Professor Park noted that this tool could “help shorten the time needed for diagnosis and treatment planning in patients with CNS inflammation.”
The prospective study involved 14 adults with confirmed CNS infections treated at Severance Hospital between January and October 2022. Researchers captured 1,427 immune cell images using holotomography, a label-free imaging technique that measures the refractive index (RI) of live cells to reveal their biophysical structure.
Patients were grouped by infection type and clinical outcome, assessed using the modified Rankin Scale (mRS) at discharge. Among the 14 participants, three had poor prognoses (mRS ≥4), and five were diagnosed with bacterial or tuberculosis infections.
The AI model, built on a modified DenseNet-169 architecture, was compared against the widely used ResNet-101. It achieved an area under the ROC curve (AUROC) of 0.89 in differentiating viral from non-viral infections, surpassing ResNet’s 0.82. For prognosis prediction, the model scored an AUROC of 0.79, which improved to 0.94 when analyzing five cells per patient.
Using five immune cell images per patient further enhanced performance, with the AUROC rising to 0.99 for infection type identification and 0.94 for predicting clinical outcomes, showing greater consistency and reduced variability across samples.

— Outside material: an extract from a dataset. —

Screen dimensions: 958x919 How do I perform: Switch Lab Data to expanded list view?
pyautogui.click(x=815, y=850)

Cell morphology proved highly predictive: immune cells from viral infections featured larger nuclei and higher protein density, while cells from patients with poor outcomes exhibited greater dry mass but lower protein density—a pattern also observed in non-viral infections. These features were directly derived from holotomography-based RI measurements.

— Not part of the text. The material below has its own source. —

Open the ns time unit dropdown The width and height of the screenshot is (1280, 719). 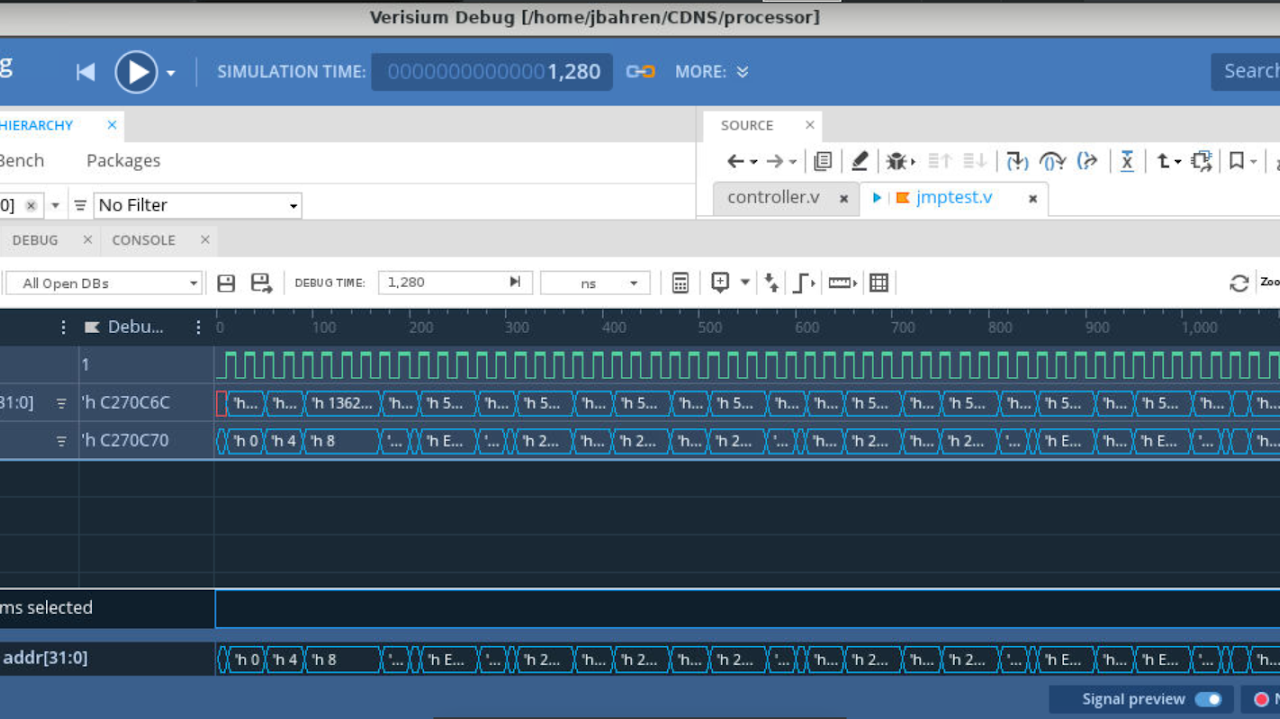click(595, 283)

To interpret the model’s focus, the team applied gradient-weighted class activation mapping (Grad-CAM) to pinpoint cell regions influencing predictions. Variations in refractive index near the nucleus were critical: in viral infections, the relevant area was limited to the inner cell shell, whereas in poor-prognosis cases, nuclear components expanded laterally and outer region density decreased.
Unlike earlier AI models in infectious diseases that depend on clinical data or molecular tests—often requiring electronic health records or lab assays that delay results—this approach leverages cell shape and structure for rapid, label-free analysis with minimal laboratory infrastructure.